小倉ヒラクさんは、発酵食品を文化人類学の観点から見直してその魅力を伝える「発酵デザイナー」。2018年から2019年にかけて、全国の発酵食品の現場を一人で訪ねました。発酵食品のあるところには、その発酵食を生み出した歴史的、地理的な背景があるのだそうです。全6回の発酵の旅、今回は山梨の「甲州ワイン」を紹介してもらいます。

 こんにちは。発酵デザイナーの小倉ヒラクです。僕は発酵文化のスペシャリストとして、日々微生物の世界を探求し、その魅力を伝える活動をしています。

 僕は2018年から2019年にかけて、発酵食を求めて47都道府県を訪ねました。この壮大な『日本発酵紀行』。全国各地に根付いた発酵文化の歴史的・地理的な背景を探るために、各都道府県から一つずつローカル発酵食品を探し出し、生産現場に足を運んで話を聞いて回ってきました。

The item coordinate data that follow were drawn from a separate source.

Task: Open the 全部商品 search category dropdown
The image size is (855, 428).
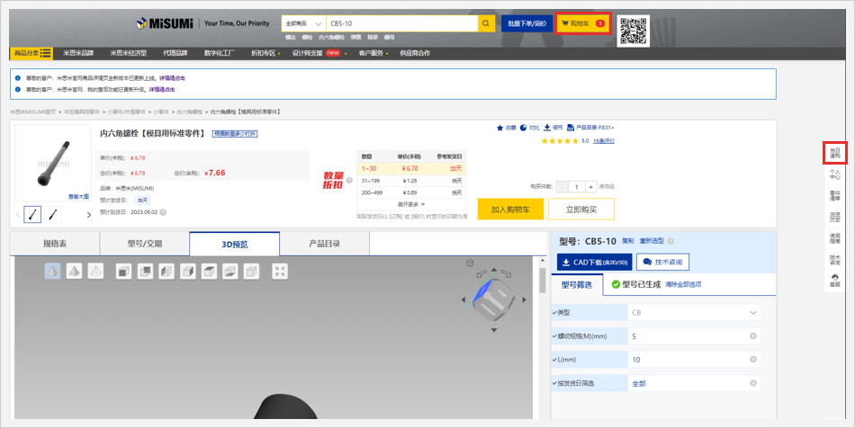Action: [x=302, y=23]
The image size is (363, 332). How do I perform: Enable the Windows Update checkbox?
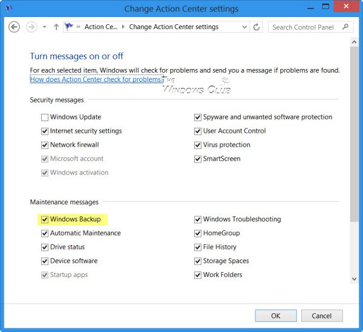click(45, 118)
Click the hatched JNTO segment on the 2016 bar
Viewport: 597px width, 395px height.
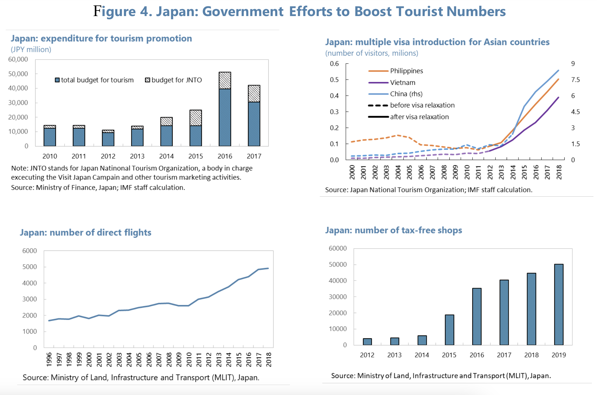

新潟・妙高で作られる「かんずり」は、軽く塩漬けにした唐辛子を数日間雪にさらし、それを柚子や麹、塩と混ぜて樽に漬け込んで2年ほど発酵させたもの

発酵食の生産地へ、昔の人が使ったルートで行ってみた

 47のローカル発酵食品を選ぶ旅をするに当たって、己に課したルールは3つ。

発酵食品の種類がかぶらないこと(日本酒・醤油などのメジャーな発酵食品に頼れない)
その土地のルーツに根付いている(最低三代にわたって受容されている)
必ず生産の現場に行く(しかも昔の人が歩いたであろうルートで移動する)

 このルールが思いのほか厳しくて苦労したのですが、そのおかげで地元の人ですら「何それ?」という、知られざるローカル発酵食品にも出合うことができました。